Somalia's Interior Minister Abdi Shakur Sheikh Hassan was killed by his own teenage niece. The girl had visited his home several times in recent days, and thinking that she posed no threat, the guards did not carry out a security check. She then walked into the living room and set off a bomb. She was killed instantly. The minister died from his injuries as efforts were underway to fly him to hospital in Nairobi. The Islamist insurgent group al-Shabab said it had been behind the blast and said more attacks would follow.

The southern Sudanese army says the northern military has carried out air raids in south Sudan. The region is due to become independent in a month's time.

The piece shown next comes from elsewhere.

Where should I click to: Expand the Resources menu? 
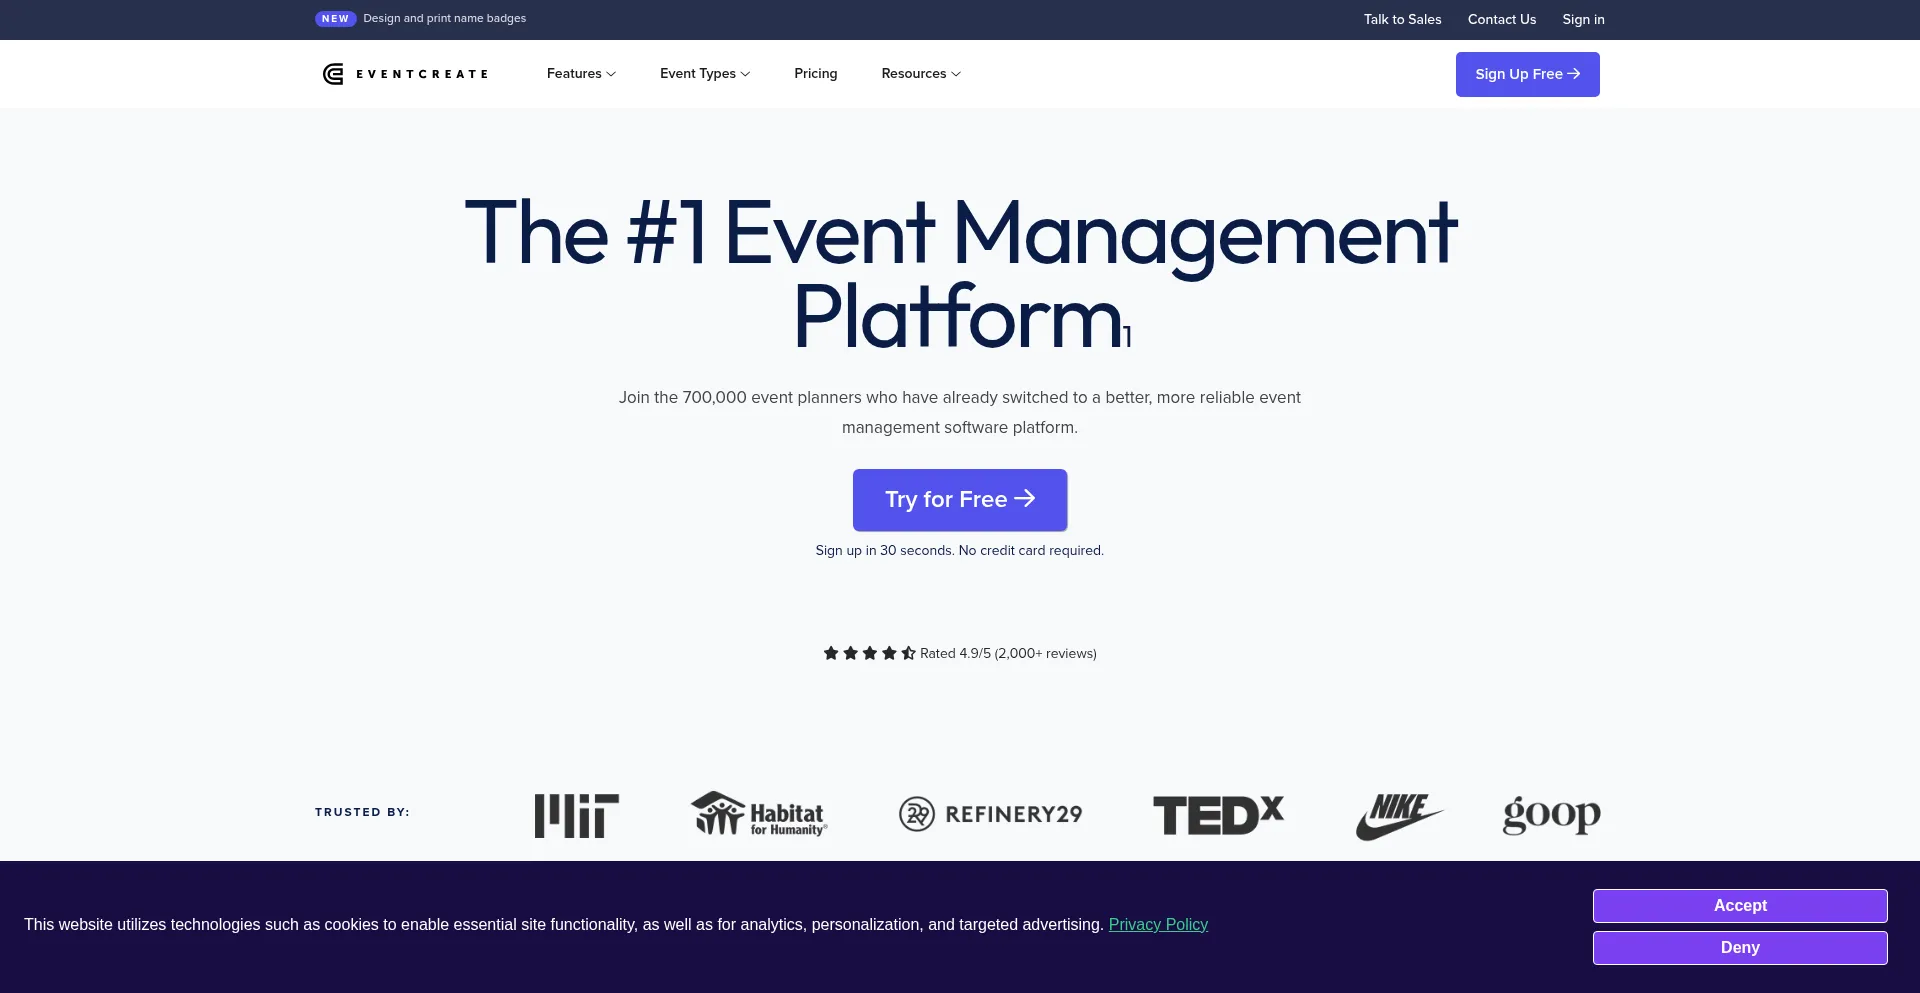(920, 74)
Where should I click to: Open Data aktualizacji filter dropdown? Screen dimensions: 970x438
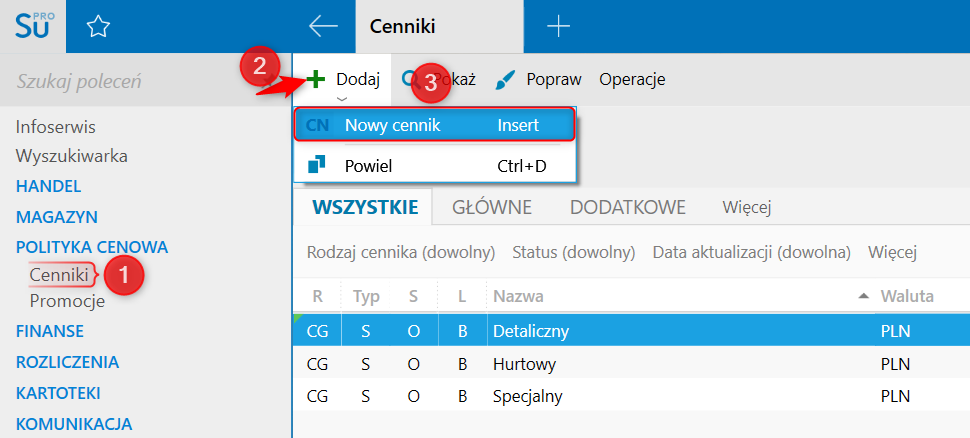(x=751, y=252)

Mary Harper reports.

A spokesman for the southern Sudanese army said three people had been killed in a series of air strikes in Unity state. He said Khartoum was trying to seize oil fields and that the southern army was strengthening its defensive positions. The United Nations says the violence has spread across the border from north Sudan, where fighting in the town of Kadugli has forced between 30,000 and 40,000 people to flee their homes. The recent flare-up in violence suggests difficult times ahead for what will be Africa's newest country of south Sudan.

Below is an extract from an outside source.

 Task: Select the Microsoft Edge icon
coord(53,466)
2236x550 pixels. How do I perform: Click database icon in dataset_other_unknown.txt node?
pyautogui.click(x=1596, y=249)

Hospital doctors say the Libyan port city of Misrata has come under a renewed artillery barrage by troops loyal to the country's leader Muammar Gaddafi. At least 17 people are reported to have been killed and at least 60 wounded in the city, which is the principal rebel-held area in western Libya. Doctors said there had been no sign of Nato warplanes over the city. Misrata is surrounded on three sides by government forces.

World News from the BBC

Two soldiers have been arrested in Pakistan and charged with murdering an unarmed teenager who was filmed being shot in the country's biggest city Karachi. The soldiers' unit initially refused to hand them over to the police, but relented under pressure from senior government officials. The video caused a storm of protest across Pakistan after it was shown on a local TV station.

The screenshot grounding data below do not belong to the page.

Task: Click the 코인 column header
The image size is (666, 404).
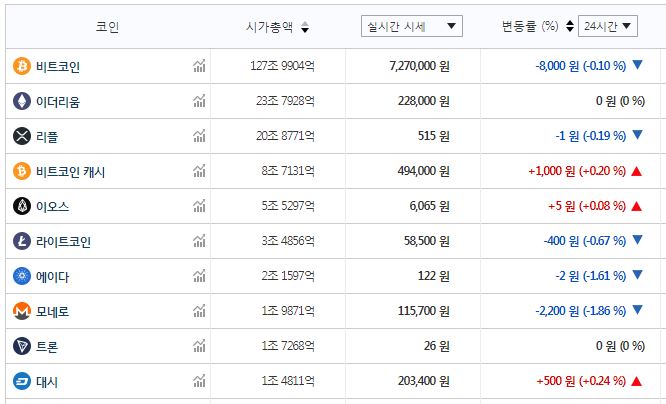Action: point(107,27)

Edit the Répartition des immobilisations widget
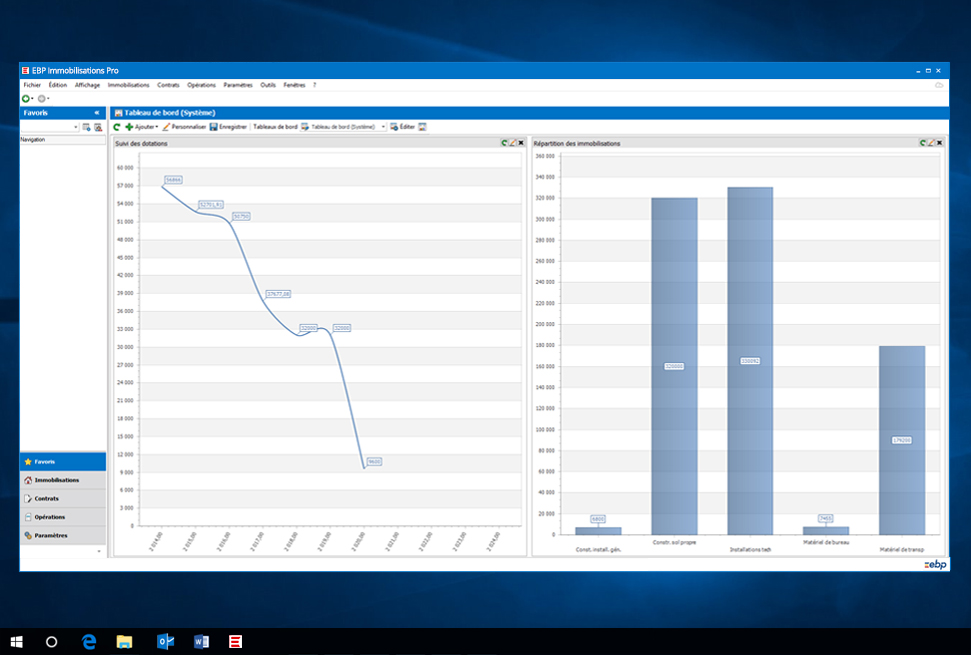tap(932, 143)
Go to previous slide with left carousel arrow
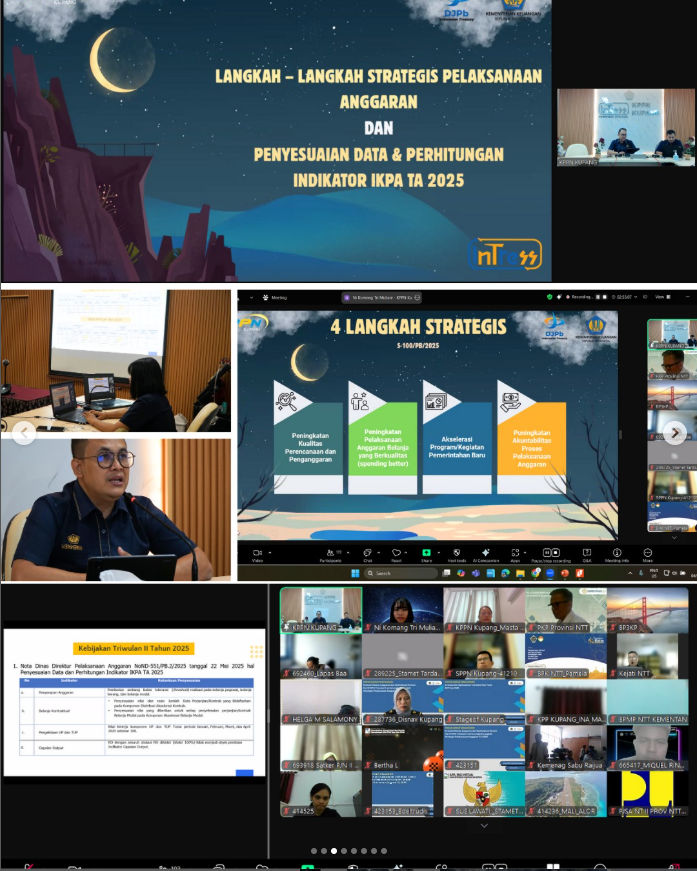The height and width of the screenshot is (871, 697). click(23, 433)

The US Defence Secretary Robert Gates has strongly criticised America's Nato allies in his last major speech before he retires later this month. He warned that Nato risked becoming a military irrelevance unless European countries increased their defence spending.

"Future US political leaders - those for whom the Cold War was not the formative experience that it was for me - may not consider the return on America's investment in NATO worth the cost. What I've sketched out is the real possibility for a dim, if not dismal future for the transatlantic alliance."

A senior Mexican official has said the government is prepared to have formal discussions with members of a peace march protesting about drugs-related violence. Thousands of marchers on the so-called "peace caravan" have been calling for the Mexican government to change tactics in its war on drugs cartels. The "peace caravan" has reached its final destination Ciudad Juarez, on the border with the United States, after a journey of some 2,500km. The leader of the march has called Ciudad Juarez the "epicentre of pain" due to the levels of violence there.

Football in Finland has been hit by a growing match-fixing scandal with global implications. Nine former members of one team, seven Zambians and two Georgians, are on trial along with a man from Singapore. Police say the case is linked to an investigation of the top club, Tampere United, which has been suspended for failing to explain why it received nearly half a million dollars from a Singapore company.